Die antike Kriegerin Andromache of Scythia zum Beispiel, genannt Andy, starb einst in einer Jahrtausende zurückliegenden Schlacht, erstand jedoch dank der Wundergabe der spontanen Selbstheilung wieder auf und kämpft sich seither durch die Menschheitsgeschichte. Ihre Mission: Gutes tun. Warum sie das bei völliger Vernachlässigung jeder Art Eigennutz tut, bleibt dabei zwar ähnlich rätselhaft wie so vieles in ihrer vierköpfigen Crew Unsterblicher. Aber gut - Actionfilme kümmern sich ja bekanntlich noch ein wenig weniger um die Gesetze von Logik, wenn ihnen eine Spur Fantasy beigemengt wird.

Und so interveniert »The Old Guard«, wie die selbstlose Eingreiftruppe in der Netflix-Adaption von Greg Ruckas gleichnamiger Graphic Novel heißt, im sudanesischen Kriegsgebiet unserer zerrütteten Gegenwart, um eine Gruppe entführter Mädchen aus den Fängen misogyner Warlords zu befreien. Augenscheinlich. Denn hinter der Befreiungsaktion - auch das zählt zum Superheldenfantasy-Kanon wie gewaltige Muckis und 5D-Dekolletés - steckt ein von Profitgier getriebener Chemiefabrikant, der sich die Superheldenkräfte von Andys Crew unter den Nagel reißen will.

★ ★ ★

» Arbeitsauftrag
Prüfe anhand des Textausschnitts zu »The Old Guard«, ob die folgenden Aussagen zutreffen: (a) Andy starb in einer Schlacht und kam durch spontane Selbstheilung wieder zurück. (b) Die Crew der Unsterblichen besteht aus fünf Personen. (c) Hinter der Befreiungsaktion steckt ein Chemiefabrikant. Beantworte jede Aussage mit Ja oder Nein und zitiere die entscheidenden Worte des Textausschnitts wörtlich.

(Datensatzeinträge)
★ ★ ★

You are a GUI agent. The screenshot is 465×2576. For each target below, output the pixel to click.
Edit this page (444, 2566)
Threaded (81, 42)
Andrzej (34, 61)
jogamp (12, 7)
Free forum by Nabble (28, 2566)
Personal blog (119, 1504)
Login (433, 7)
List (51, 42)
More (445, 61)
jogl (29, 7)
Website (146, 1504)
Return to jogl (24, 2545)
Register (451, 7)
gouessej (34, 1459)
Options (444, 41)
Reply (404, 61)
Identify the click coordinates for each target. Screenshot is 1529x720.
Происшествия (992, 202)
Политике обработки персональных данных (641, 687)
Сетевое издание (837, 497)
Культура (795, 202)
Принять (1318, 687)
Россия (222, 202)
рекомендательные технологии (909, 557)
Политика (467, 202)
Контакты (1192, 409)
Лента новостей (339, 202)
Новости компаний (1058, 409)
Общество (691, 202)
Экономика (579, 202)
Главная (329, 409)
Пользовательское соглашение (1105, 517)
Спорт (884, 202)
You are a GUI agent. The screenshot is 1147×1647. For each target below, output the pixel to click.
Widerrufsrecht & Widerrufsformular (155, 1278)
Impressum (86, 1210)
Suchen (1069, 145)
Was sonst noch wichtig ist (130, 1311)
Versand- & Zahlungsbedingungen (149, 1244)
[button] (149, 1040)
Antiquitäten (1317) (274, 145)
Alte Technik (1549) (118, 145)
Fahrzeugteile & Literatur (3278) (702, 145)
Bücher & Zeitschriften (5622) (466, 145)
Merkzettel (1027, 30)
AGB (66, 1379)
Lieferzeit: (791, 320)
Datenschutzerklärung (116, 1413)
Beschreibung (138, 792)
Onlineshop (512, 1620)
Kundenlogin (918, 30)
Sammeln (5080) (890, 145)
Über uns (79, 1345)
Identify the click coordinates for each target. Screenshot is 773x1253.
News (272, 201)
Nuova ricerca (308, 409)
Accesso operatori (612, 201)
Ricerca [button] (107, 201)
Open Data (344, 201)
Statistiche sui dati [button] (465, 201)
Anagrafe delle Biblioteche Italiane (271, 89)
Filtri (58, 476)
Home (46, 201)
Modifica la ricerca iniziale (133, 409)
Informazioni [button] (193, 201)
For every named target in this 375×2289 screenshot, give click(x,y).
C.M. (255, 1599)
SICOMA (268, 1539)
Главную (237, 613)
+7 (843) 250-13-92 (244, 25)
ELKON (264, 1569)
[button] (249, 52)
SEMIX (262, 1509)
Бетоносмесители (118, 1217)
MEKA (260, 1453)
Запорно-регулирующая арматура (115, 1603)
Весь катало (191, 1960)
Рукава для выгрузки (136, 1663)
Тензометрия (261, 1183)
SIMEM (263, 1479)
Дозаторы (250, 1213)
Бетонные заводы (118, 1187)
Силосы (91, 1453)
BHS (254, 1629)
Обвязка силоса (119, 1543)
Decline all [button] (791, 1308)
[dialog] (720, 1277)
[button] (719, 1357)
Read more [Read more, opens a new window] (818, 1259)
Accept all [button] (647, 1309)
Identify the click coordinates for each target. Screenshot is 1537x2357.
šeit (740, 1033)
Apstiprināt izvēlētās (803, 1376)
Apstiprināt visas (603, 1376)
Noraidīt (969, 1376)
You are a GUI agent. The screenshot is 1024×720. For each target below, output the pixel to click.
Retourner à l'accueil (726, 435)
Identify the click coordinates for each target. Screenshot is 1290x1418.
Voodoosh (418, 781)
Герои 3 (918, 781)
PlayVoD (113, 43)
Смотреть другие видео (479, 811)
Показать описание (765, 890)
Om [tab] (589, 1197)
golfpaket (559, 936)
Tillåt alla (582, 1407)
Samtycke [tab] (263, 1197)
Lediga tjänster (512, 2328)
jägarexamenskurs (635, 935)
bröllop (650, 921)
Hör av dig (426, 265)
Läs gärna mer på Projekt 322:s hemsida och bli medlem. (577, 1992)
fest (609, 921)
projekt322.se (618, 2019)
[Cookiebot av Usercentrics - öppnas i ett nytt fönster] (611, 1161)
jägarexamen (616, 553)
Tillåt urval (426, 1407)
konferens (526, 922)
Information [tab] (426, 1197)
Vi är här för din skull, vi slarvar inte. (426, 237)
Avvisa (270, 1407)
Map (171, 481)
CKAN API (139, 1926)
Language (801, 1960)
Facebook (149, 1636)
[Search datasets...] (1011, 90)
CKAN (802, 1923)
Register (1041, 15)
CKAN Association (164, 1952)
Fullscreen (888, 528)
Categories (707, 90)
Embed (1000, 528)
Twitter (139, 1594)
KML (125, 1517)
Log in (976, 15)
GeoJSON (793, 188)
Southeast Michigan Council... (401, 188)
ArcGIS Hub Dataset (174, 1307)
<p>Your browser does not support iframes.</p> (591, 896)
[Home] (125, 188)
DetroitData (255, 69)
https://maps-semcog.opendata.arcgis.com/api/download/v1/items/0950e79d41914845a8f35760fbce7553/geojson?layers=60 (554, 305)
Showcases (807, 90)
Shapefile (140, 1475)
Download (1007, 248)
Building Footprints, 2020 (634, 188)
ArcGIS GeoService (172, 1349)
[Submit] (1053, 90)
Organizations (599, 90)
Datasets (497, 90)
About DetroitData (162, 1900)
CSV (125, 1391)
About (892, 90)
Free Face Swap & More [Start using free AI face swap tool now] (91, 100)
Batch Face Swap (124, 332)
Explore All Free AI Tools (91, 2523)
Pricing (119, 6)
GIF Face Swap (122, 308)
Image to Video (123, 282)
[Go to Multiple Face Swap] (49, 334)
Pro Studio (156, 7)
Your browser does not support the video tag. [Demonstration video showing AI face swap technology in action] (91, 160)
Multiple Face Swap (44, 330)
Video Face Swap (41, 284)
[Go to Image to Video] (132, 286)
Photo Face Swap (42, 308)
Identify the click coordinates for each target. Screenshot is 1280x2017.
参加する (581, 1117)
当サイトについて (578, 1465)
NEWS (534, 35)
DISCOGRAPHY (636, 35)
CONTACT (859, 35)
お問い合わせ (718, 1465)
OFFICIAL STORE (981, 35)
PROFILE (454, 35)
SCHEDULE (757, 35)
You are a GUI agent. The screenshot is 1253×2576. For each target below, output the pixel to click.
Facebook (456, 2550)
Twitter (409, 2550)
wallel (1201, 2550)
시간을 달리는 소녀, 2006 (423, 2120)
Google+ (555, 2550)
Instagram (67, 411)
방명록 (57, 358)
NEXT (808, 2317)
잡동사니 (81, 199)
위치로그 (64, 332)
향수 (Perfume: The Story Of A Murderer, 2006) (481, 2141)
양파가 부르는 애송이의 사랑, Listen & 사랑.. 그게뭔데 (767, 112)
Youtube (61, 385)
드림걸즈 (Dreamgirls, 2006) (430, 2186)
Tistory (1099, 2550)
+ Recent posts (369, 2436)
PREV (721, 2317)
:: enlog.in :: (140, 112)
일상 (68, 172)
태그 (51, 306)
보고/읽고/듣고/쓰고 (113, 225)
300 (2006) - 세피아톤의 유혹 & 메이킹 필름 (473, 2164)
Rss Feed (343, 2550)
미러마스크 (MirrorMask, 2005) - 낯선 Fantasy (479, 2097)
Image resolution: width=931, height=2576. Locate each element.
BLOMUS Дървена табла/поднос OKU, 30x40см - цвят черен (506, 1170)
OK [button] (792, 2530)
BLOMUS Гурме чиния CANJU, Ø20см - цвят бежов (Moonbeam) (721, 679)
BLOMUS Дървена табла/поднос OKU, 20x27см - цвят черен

★ ★ ★

» Lösung
(a) Ja: „starb einst in einer Jahrtausende zurückliegenden Schlacht, erstand jedoch dank der Wundergabe der spontanen Selbstheilung wieder auf“
(b) Nein: „in ihrer vierköpfigen Crew Unsterblicher“
(c) Ja: „steckt ein von Profitgier getriebener Chemiefabrikant“